**EXCERPT TO READ**
_ _ _ _

Re: result documents in an XSLT step?

Dear Geert (cc xproc-dev),

Thank you for this suggestion! Gerrit's advice about URI expectations and
storing result documents resolves the issues I reported, but it also feels
more direct to do the grouping (even if indirectly, by way of filtering)
inside XProc, since that puts the XSLT in charge only of transformation,
and lets XProc oversee the file management details. I will try your
filtering suggestion, as well, and report the results, probably tomorrow.

Best,

David

On Sat, Oct 31, 2020 at 3:20 PM Geert Bormans <geert@gbormans.telenet.be>
wrote:

> Hi David,
>
> Have you considered doing a...
> p:for-each on the distinct values of the item/@paradigm in the source XML
> have a p:xslt inside the p:for-each that takes the paradigm as a filter
> parameter (so don't group but filter)

_ _ _ _

**PROBLEMS**
**a.** In the mailing-list reply, over what values does Geert suggest running the p:for-each?
**b.** Reproduce the mailing-list reply word for word, starting with "inside XProc, since" and going on through "considered doing a...".

**DATA LISTING**
_ _ _ _

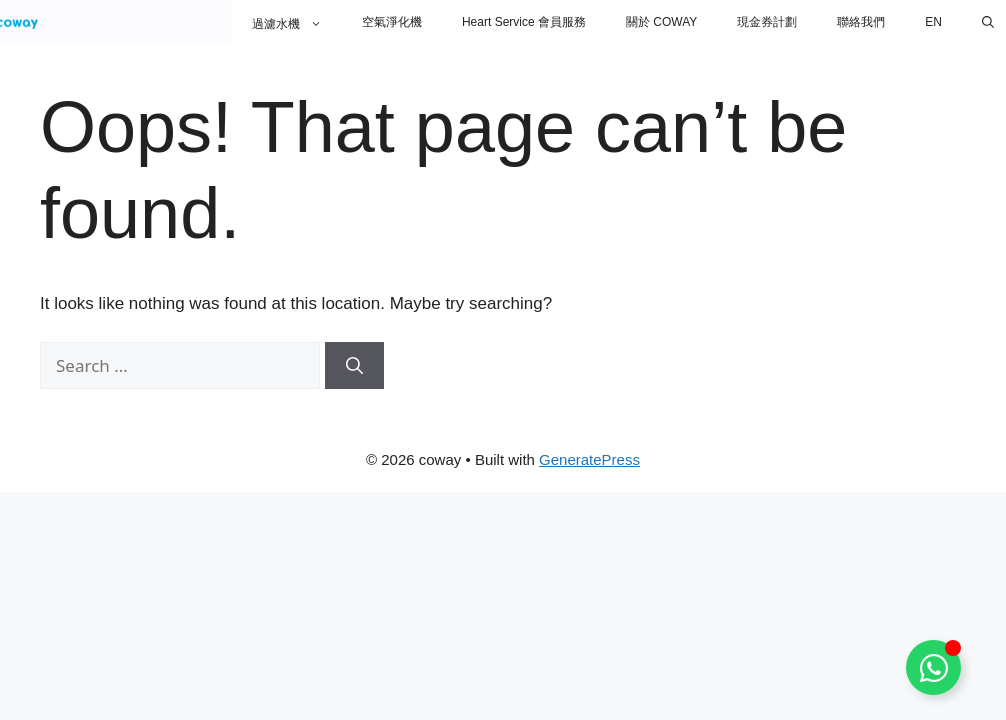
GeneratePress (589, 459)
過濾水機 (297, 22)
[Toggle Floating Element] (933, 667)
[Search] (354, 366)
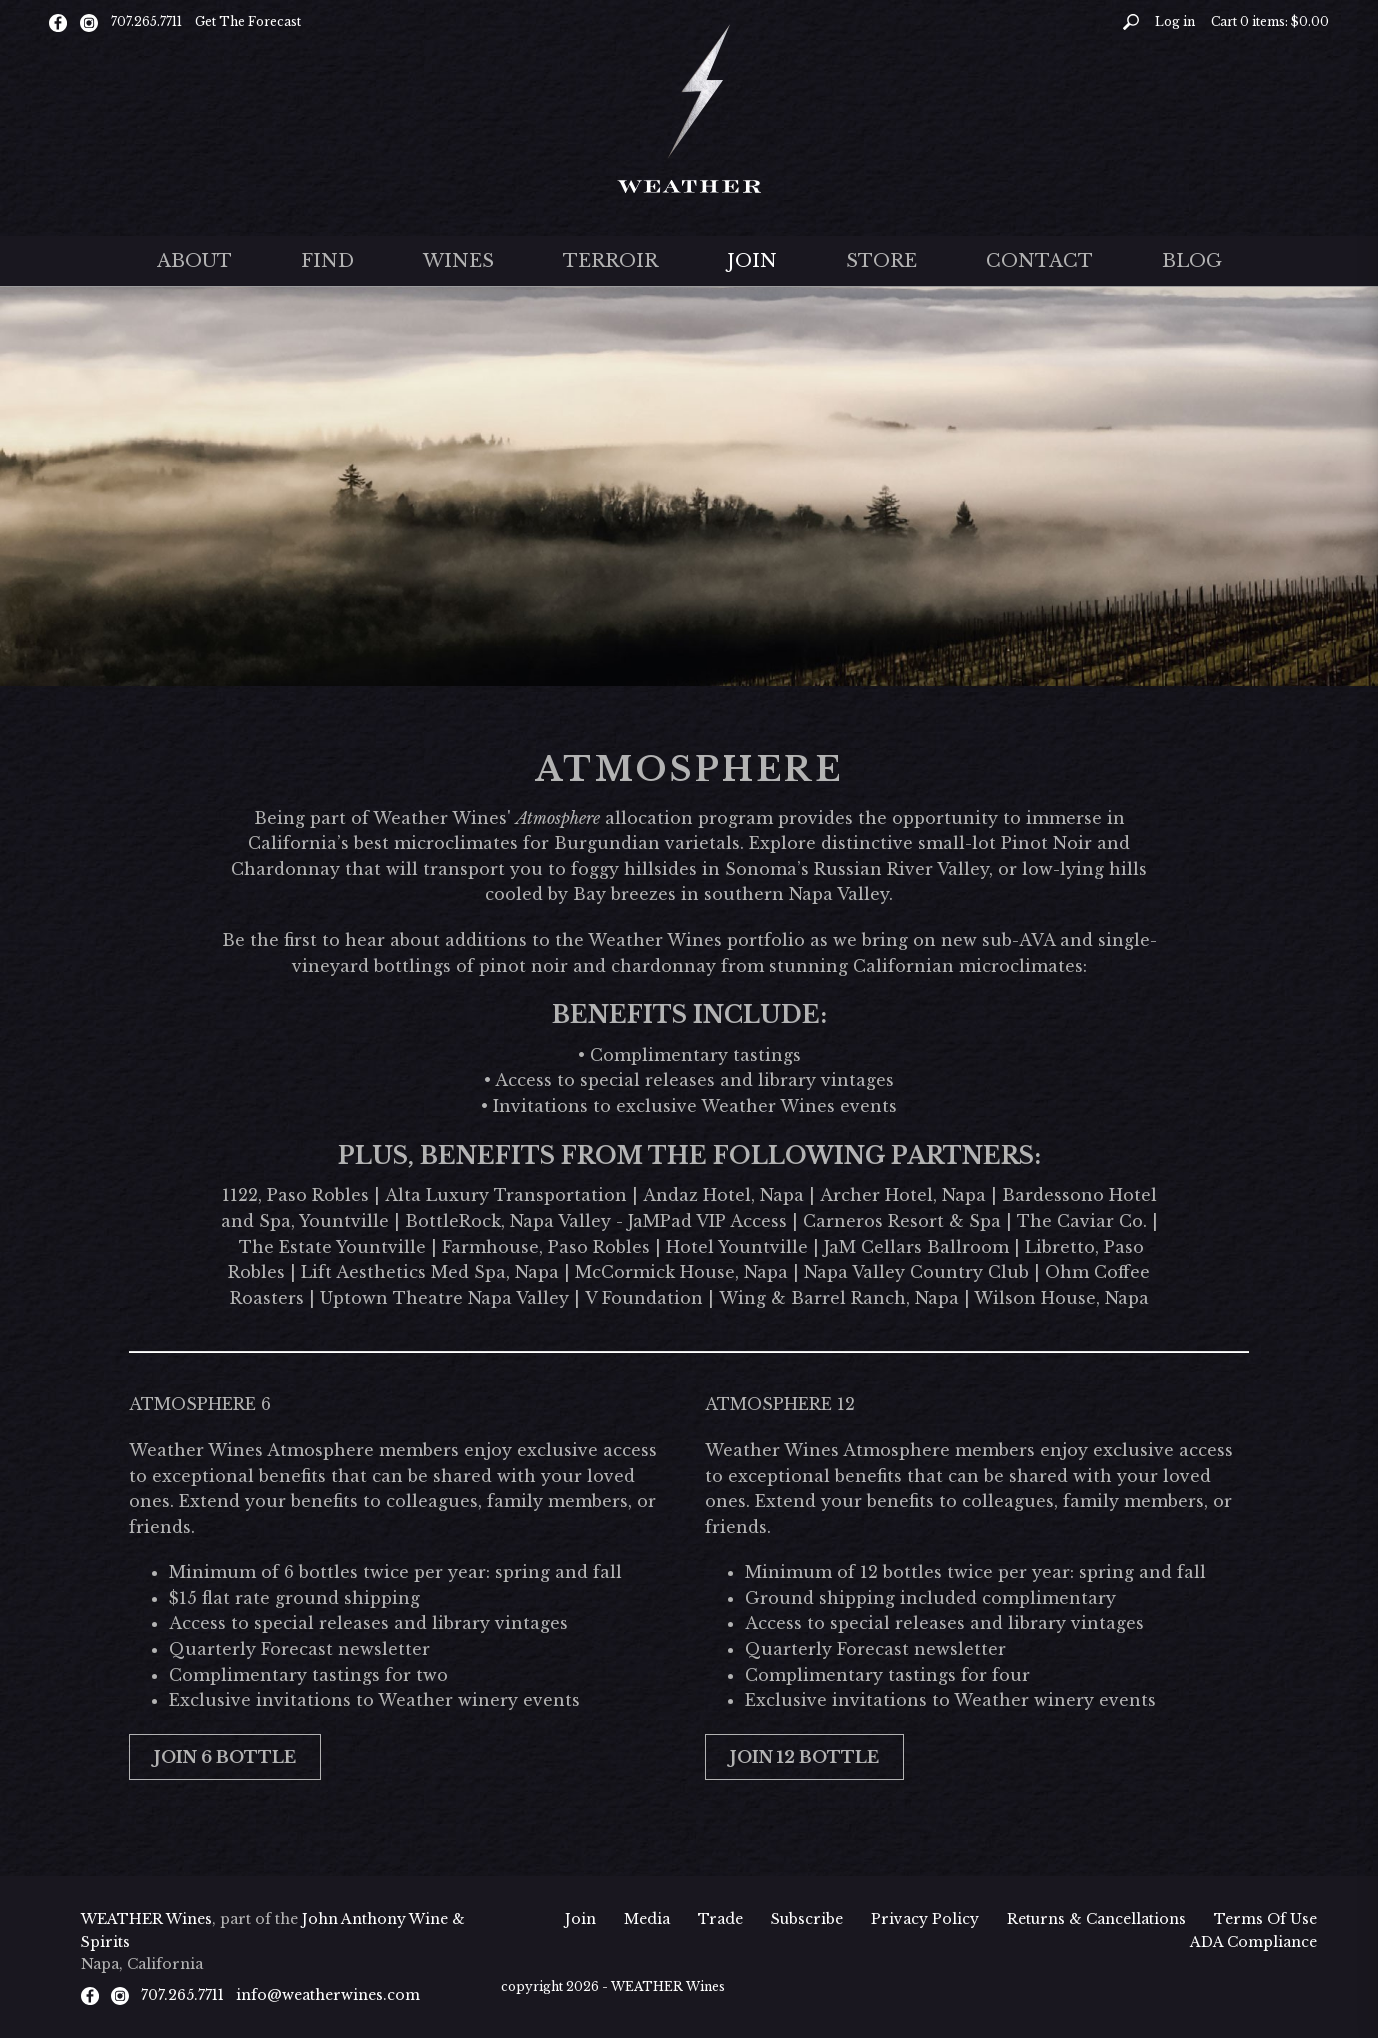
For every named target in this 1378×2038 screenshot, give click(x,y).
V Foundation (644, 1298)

_ _ _ _

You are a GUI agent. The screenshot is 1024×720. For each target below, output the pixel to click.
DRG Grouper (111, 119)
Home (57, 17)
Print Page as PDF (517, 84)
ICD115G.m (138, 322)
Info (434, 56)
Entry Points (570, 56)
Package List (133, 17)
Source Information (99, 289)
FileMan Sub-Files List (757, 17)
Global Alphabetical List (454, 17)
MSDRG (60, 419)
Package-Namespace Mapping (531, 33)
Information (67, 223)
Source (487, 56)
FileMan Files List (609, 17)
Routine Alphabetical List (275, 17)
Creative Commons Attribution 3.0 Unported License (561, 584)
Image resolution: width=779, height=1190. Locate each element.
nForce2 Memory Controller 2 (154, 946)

_ _ _ _

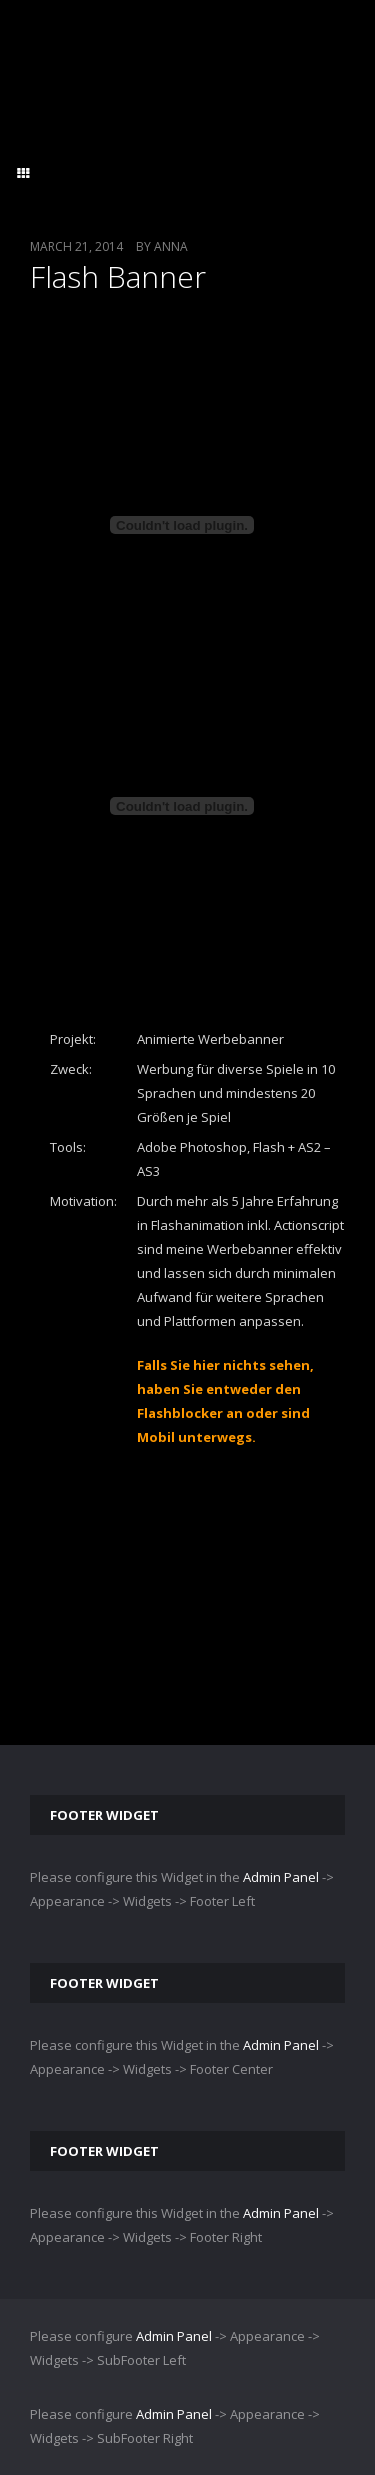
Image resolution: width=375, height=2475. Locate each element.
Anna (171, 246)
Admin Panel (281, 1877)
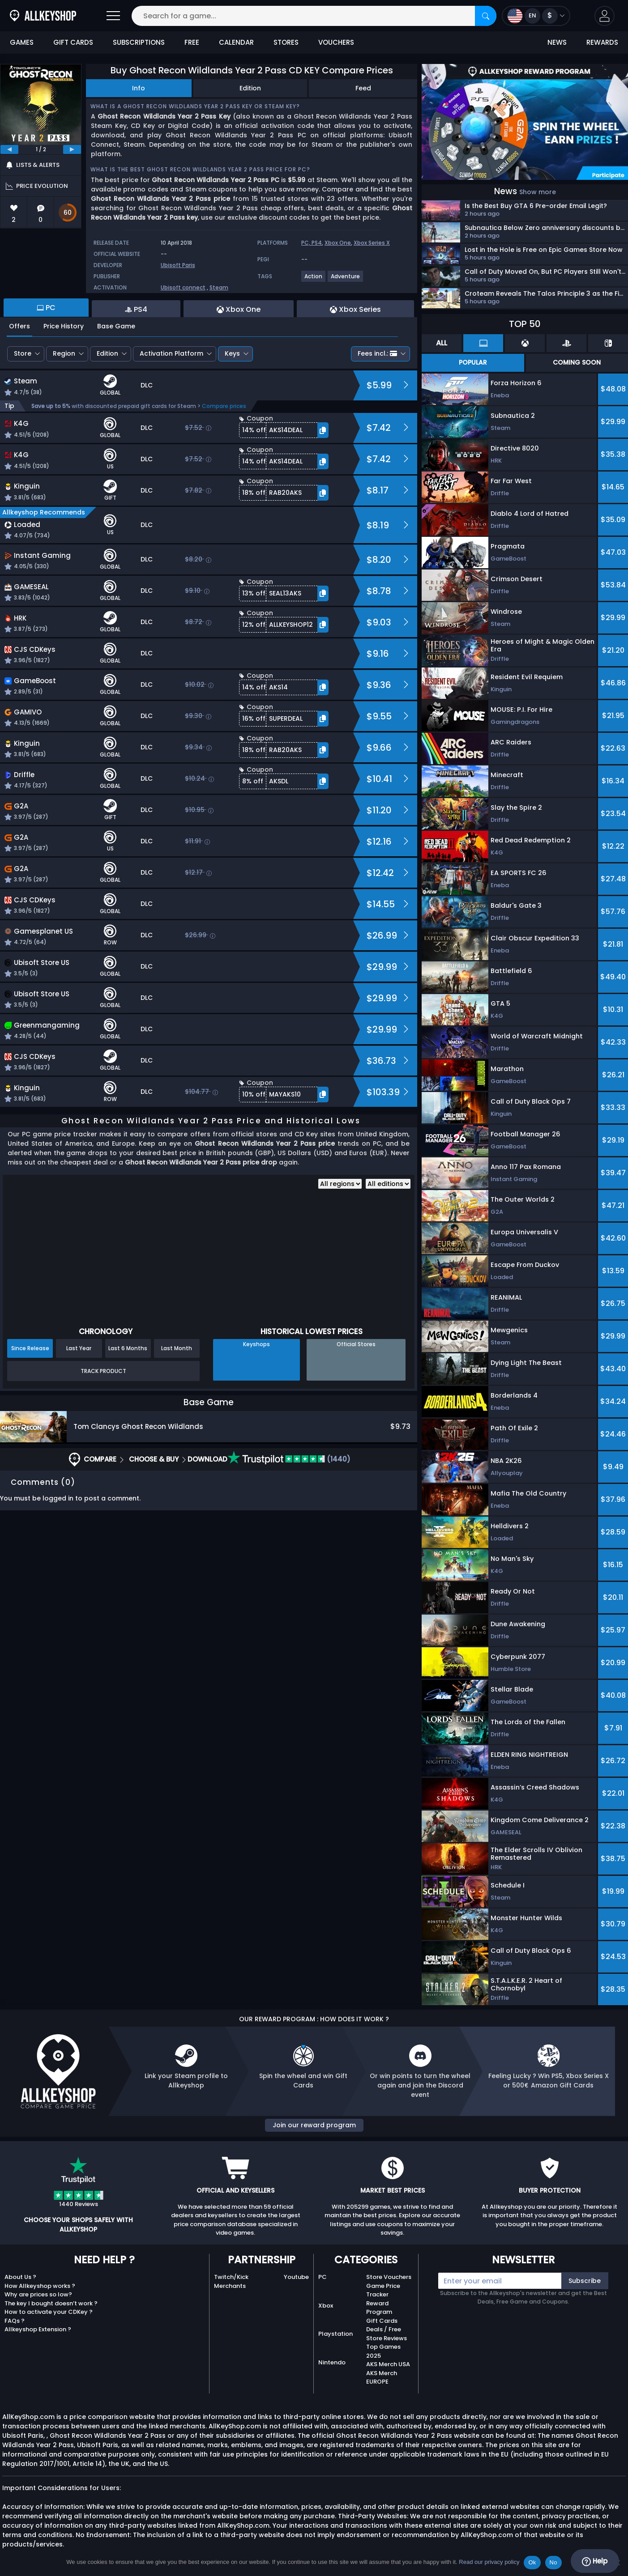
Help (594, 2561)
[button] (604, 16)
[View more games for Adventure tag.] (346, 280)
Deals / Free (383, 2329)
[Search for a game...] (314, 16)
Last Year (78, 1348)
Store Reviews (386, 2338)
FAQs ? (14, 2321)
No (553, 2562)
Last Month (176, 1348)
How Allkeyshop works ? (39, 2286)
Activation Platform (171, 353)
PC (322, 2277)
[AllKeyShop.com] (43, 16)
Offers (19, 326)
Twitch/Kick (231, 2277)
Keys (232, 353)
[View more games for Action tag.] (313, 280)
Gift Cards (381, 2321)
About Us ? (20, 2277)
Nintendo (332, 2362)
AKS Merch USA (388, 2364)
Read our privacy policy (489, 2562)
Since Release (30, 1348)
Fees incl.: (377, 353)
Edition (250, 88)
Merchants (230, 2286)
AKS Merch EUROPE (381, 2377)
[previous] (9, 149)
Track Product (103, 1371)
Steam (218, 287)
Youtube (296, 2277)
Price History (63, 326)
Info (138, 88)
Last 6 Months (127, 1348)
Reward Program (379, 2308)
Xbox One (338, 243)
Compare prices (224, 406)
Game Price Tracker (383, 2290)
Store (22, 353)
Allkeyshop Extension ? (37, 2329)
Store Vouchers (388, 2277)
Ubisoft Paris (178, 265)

_ _ _ _

**COMPLETED EXERCISE**
**a.** The distinct values of item/@paradigm in the source XML.

**b.**
inside XProc, since that puts the XSLT in charge only of transformation,
and lets XProc oversee the file management details. I will try your
filtering suggestion, as well, and report the results, probably tomorrow.

Best,

David

On Sat, Oct 31, 2020 at 3:20 PM Geert Bormans <geert@gbormans.telenet.be>
wrote:

> Hi David,
>
> Have you considered doing a...